I have two dataframes of unequal lengths. I want to combine them with a condition.
If two rows of df1 are identical then they must share the same value of df2.(without changing order )
import pandas as pd
d = {'country': ['France', 'France','Japan','China', 'China','Canada','Canada','India']}
df1 = pd.DataFrame(data=d)
I={'conc': [0.30, 0.25, 0.21, 0.37, 0.15]}
df2 = pd.DataFrame(data=I)
dfc=pd.concat([df1,df2], axis=1)
my output
country conc
0 France 0.30
1 France 0.25
2 Japan 0.21
3 China 0.37
4 China 0.15
5 Canada NaN
6 Canada NaN
7 India NaN
expected output
country conc
0 France 0.30
1 France 0.30
2 Japan 0.25
3 China 0.21
4 China 0.21
5 Canada 0.37
6 Canada 0.37
7 India 0.15
CodePudding user response:
You need to create a link between the values and the countries first.
df2["country"] = df1["country"].unique()

- Written instruction 1
In the rows from the first one through the line containing "click(45, 655)", change "Image resolution" to "Screenshot size" and leave everything else as it is.

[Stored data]
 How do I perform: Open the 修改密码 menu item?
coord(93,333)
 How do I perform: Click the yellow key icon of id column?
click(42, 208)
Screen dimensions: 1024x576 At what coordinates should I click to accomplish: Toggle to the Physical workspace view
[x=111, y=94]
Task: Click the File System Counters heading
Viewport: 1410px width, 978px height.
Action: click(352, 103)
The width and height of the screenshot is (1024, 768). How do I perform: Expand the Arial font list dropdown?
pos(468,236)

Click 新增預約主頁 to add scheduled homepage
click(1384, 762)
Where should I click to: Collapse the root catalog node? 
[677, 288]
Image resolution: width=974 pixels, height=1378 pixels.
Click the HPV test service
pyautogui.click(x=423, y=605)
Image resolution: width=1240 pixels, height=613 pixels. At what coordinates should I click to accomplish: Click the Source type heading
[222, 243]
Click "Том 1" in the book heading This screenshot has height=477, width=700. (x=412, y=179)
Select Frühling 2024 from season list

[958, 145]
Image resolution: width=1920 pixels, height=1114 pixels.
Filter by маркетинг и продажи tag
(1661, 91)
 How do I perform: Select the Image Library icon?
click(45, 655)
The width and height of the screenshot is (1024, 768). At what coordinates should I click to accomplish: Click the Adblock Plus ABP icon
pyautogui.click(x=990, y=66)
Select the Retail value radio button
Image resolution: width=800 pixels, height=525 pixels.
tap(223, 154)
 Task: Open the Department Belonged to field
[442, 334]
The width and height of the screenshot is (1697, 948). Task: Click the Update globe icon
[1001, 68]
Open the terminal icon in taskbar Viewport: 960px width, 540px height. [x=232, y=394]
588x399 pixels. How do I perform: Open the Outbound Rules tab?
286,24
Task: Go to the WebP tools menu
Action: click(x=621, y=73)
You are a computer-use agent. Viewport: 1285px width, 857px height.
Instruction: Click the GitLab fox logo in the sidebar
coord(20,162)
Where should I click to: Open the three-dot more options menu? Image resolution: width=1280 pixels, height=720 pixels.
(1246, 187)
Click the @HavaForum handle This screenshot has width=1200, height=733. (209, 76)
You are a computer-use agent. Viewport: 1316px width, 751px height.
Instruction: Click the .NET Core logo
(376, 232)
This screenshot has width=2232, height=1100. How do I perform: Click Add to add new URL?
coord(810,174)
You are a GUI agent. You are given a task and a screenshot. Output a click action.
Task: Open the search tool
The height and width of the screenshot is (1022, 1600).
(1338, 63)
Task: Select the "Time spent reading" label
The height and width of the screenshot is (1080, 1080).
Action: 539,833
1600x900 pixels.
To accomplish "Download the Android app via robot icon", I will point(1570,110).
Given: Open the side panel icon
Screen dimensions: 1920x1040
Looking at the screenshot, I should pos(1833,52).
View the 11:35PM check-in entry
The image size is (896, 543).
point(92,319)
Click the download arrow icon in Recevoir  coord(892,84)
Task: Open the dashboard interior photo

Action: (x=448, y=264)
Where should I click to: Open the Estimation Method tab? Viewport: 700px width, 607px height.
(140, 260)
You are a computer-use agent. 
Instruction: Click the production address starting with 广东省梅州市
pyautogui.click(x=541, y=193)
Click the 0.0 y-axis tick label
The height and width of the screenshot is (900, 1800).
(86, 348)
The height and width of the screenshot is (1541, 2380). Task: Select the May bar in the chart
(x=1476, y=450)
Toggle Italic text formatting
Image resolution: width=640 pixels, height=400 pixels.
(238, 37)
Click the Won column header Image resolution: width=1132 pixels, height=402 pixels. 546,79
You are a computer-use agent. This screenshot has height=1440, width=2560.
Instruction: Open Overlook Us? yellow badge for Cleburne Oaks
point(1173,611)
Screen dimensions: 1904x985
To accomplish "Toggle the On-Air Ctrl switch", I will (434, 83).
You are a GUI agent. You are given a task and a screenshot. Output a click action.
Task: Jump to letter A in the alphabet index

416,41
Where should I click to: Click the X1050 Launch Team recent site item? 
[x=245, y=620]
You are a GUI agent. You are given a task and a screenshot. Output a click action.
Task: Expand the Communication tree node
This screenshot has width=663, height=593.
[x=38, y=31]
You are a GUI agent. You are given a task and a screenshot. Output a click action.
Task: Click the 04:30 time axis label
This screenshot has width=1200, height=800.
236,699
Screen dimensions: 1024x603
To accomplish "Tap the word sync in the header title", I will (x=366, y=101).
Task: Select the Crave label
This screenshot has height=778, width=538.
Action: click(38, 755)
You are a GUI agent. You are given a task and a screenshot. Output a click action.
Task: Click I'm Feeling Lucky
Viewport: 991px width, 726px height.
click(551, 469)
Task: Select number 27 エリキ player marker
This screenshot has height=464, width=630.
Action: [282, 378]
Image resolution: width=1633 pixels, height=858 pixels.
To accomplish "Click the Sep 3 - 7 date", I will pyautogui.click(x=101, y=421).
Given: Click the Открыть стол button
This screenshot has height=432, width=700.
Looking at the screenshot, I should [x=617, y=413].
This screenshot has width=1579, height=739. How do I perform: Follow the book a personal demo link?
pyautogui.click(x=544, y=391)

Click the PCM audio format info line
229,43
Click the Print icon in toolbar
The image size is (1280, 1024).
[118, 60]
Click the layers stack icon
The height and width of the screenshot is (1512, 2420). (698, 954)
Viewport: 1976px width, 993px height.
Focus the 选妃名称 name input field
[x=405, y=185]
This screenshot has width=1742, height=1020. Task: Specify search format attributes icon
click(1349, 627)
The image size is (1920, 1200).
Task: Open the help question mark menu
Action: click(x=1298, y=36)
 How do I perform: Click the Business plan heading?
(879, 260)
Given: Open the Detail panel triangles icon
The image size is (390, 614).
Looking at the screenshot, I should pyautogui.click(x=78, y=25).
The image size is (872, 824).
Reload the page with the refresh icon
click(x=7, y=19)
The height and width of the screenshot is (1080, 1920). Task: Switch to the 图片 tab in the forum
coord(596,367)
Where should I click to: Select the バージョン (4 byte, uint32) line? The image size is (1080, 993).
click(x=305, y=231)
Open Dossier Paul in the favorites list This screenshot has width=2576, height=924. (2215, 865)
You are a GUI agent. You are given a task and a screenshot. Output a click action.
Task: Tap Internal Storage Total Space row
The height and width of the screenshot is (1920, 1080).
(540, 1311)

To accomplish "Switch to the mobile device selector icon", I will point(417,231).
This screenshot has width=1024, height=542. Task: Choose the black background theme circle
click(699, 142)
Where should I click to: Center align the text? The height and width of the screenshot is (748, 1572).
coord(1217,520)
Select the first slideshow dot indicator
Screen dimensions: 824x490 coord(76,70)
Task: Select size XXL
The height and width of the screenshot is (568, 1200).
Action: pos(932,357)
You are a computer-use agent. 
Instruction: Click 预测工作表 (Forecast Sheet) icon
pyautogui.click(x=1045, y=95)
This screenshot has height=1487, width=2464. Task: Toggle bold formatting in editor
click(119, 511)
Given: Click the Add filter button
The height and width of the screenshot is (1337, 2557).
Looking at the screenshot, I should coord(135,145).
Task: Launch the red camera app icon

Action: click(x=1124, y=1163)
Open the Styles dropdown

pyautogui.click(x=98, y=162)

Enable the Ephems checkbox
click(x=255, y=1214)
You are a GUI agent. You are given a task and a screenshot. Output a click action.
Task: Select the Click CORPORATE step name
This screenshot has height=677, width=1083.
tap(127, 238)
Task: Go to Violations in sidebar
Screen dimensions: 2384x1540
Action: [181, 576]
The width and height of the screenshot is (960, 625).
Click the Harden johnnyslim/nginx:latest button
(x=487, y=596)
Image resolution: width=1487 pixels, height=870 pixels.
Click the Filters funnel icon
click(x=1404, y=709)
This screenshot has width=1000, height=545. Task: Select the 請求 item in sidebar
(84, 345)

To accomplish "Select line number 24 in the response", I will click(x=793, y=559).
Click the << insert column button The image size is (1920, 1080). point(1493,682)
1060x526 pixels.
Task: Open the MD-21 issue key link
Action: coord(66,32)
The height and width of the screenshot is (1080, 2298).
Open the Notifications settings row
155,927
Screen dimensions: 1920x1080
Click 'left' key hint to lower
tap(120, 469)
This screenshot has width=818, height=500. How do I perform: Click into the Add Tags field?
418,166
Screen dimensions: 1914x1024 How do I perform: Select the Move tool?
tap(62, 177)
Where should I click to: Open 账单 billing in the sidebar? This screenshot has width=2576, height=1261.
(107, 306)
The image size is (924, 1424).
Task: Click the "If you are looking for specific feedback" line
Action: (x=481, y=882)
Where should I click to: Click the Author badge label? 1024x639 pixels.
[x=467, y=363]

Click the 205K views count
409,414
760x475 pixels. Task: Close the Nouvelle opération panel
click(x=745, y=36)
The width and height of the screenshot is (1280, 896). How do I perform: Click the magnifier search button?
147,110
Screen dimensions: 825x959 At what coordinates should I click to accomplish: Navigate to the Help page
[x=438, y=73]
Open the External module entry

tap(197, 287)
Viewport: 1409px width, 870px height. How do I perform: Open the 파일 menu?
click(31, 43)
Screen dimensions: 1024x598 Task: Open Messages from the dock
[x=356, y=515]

- Written instruction 2
Continue the text about combining two pandas dataframes, starting right after its last line.

- Written reply 1
 How do I perform: Open the 修改密码 menu item?
coord(93,333)
 How do I perform: Click the yellow key icon of id column?
click(42, 208)
Screen dimensions: 1024x576 At what coordinates should I click to accomplish: Toggle to the Physical workspace view
[x=111, y=94]
Task: Click the File System Counters heading
Viewport: 1410px width, 978px height.
Action: click(352, 103)
The width and height of the screenshot is (1024, 768). How do I perform: Expand the Arial font list dropdown?
pos(468,236)

Click 新增預約主頁 to add scheduled homepage
click(1384, 762)
Where should I click to: Collapse the root catalog node? 
[677, 288]
Screenshot size: width=974 pixels, height=1378 pixels.
Click the HPV test service
pyautogui.click(x=423, y=605)
Screenshot size: width=1240 pixels, height=613 pixels. At what coordinates should I click to accomplish: Click the Source type heading
[222, 243]
Click "Том 1" in the book heading This screenshot has height=477, width=700. (x=412, y=179)
Select Frühling 2024 from season list

[958, 145]
Screenshot size: width=1920 pixels, height=1114 pixels.
Filter by маркетинг и продажи tag
(1661, 91)
 How do I perform: Select the Image Library icon?
click(45, 655)

- Written reply 2
Then you can use it to merge it with your original dataframe.
pd.merge(df1, df2, on="country")
But be aware that this only works as long as the number of the values is identical to the number of countries and the order for them is as expected.
CodePudding user response:
I'd construct the dataframe directly, without intermediate dfs.
d = {'country': ['France', 'France','Japan','China', 'China','Canada','Canada','India']}
I = {'conc': [0.30, 0.25, 0.21, 0.37, 0.15]}
c = 'country'
dfc = pd.DataFrame(I, index=pd.Index(pd.unique(d[c]), name=c)).reindex(d[c]).reset_index()